Monday, April 27, 2009

Chain and The Gang

Ian Svenonius has come a long way since Sassy Magazine first dubbed him the "Sassiest Boy in America" in 1991. The D.C. singer has never been anything less than political to the extreme: Nation of Ulysses had its own ministry of information, the Make-Up employed a new "liberation theology" for its gospel yeh-yeh style, and Weird War took aim at the fascist underpinnings of corporate rock. In 2006, Svenonius published The Psychic Soviet, a little pink book of 19 essays designed to "clear up much of the confusion regarding events of the last millennium--artistic, geo-political, philosophical, et al." His latest project, Chain and the Gang, approximates the down-n-out prison blues of the chain gang, infused with the jazz hooks typical of his previous bands. Their first record, Down With Liberty...Up With Chains, is out now on K Records.

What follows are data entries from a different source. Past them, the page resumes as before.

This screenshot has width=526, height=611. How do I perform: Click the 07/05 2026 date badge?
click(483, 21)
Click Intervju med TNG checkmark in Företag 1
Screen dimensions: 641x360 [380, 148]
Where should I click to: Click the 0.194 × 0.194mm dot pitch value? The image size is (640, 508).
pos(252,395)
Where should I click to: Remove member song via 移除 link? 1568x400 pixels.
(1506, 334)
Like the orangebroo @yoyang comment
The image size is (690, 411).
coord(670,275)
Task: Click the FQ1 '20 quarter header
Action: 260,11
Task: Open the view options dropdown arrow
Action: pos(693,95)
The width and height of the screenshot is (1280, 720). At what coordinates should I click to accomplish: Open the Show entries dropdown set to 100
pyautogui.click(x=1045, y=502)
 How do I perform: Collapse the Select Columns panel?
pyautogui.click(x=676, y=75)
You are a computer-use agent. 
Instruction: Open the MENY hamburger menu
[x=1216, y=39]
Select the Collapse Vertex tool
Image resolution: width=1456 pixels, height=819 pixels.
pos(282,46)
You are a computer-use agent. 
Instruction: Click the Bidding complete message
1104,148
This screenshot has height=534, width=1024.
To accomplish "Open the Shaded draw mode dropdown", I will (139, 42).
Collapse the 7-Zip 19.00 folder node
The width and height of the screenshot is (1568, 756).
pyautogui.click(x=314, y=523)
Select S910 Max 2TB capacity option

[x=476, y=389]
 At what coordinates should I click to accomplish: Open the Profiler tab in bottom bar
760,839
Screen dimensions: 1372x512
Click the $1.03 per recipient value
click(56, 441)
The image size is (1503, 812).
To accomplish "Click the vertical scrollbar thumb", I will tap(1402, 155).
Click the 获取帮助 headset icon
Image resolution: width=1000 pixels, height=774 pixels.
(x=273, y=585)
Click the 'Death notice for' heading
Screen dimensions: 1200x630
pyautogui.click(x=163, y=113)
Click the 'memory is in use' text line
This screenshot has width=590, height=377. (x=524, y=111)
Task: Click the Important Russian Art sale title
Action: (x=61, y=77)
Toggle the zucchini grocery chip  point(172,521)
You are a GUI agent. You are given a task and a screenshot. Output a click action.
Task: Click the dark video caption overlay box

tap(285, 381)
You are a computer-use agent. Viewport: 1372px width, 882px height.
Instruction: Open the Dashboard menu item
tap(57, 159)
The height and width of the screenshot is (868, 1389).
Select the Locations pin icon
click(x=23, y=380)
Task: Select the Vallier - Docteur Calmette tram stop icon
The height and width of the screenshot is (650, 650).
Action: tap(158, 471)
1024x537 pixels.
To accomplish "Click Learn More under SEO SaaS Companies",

"So what do you think about Obits' Rick Froberg, who recently commented that he's "not into innovation as a band?"

I totally agree with that, except I'm not into quality. I'm into trash. I think trash is appealing. I think the exciting thing about American pop music from the sixties or whatever is the garbage quality of it. Like soul music, gospel music. Not that it sounds like garbage, it's really well done, but it has a tossed off quality to it. The problem with music is the "importance" of it.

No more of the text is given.